- [Texto de leitura]:
┏━━
Por Patrícia Mamede e Íris Martins

 

Viviane Pereira Martins de Santana, mãe de três crianças, diz que uma mulher que defende o aborto, mesmo não tendo feito um, é uma mulher que abre mão de muita coisa que aprendeu ao longo da vida e afirma desconhecer um tabu maior que este. Falar sobre maternidade, em geral, ainda é um assunto muito romantizado e que exige coragem para uma mulher sustentar em sua fala o amor e o desconforto.

A questão do aborto, na verdade, está muito mais próxima da vida do que da morte. A realidade das mulheres brasileiras, nesses casos, é algo extremamente precário, quando mães são obrigadas, muitas vezes, a terem filhos sem ter a possibilidade de dar uma vida digna para eles.

A realidade que se vê nas ruas são mães trocando as fraldas de seus filhos em estações de metrô, pedindo comida com sua criança no colo nos semáforos, com a dor de saber que agora, além de sua própria miséria, será obrigada a conviver com a dor de ver a miséria se concretizar bem à sua frente, vendo a morte crescer em sua mais pura forma de vida: em seu filho. Ela completa dizendo que quase sempre acaba pagando mais caro ainda quando entrega o filho pro traficante ou pro coveiro, ''Para ter filho no Brasil, é preciso ter grana'', e os números confessam uma realidade aparentemente invisível.
┗━━
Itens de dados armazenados
┏━━
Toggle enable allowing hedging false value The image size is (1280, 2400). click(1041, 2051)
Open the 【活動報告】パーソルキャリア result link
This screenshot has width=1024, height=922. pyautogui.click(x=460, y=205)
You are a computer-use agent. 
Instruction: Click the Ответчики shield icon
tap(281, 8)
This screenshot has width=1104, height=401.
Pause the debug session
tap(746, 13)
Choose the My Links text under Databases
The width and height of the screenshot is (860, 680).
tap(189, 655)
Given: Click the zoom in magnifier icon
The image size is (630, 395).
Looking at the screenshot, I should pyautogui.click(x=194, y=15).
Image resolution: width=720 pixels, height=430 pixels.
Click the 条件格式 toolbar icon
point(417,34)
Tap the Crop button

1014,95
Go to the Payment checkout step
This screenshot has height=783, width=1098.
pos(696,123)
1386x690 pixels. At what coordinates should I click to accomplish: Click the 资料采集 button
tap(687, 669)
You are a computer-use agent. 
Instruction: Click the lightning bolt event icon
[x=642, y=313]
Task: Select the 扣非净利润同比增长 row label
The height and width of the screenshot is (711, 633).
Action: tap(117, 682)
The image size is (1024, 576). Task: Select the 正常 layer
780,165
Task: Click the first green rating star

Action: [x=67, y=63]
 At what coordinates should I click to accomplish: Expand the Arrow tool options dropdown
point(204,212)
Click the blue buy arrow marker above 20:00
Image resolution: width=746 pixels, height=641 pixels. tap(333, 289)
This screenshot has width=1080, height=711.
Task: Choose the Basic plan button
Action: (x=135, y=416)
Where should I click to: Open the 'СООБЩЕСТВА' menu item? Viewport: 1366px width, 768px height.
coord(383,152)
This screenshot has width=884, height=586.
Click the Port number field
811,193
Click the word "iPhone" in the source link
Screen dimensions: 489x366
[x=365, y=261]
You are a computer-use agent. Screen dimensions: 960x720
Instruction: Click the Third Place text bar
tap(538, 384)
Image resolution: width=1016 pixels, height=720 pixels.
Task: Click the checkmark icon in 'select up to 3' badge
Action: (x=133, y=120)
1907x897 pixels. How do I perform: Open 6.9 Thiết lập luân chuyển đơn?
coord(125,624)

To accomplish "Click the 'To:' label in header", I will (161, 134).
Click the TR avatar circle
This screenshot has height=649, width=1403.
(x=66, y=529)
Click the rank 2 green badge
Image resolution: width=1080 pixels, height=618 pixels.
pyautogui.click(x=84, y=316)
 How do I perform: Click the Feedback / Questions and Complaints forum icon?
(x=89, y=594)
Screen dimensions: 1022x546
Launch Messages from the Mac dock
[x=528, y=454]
┗━━
- [O problema]: Reproduza, do texto sobre aborto e maternidade, o trecho que vai de "Por Patrícia Mamede e" até "digna para eles.", sem alterar nenhuma palavra.

- [Resultado da tarefa]:
Por Patrícia Mamede e Íris Martins

 

Viviane Pereira Martins de Santana, mãe de três crianças, diz que uma mulher que defende o aborto, mesmo não tendo feito um, é uma mulher que abre mão de muita coisa que aprendeu ao longo da vida e afirma desconhecer um tabu maior que este. Falar sobre maternidade, em geral, ainda é um assunto muito romantizado e que exige coragem para uma mulher sustentar em sua fala o amor e o desconforto.

A questão do aborto, na verdade, está muito mais próxima da vida do que da morte. A realidade das mulheres brasileiras, nesses casos, é algo extremamente precário, quando mães são obrigadas, muitas vezes, a terem filhos sem ter a possibilidade de dar uma vida digna para eles.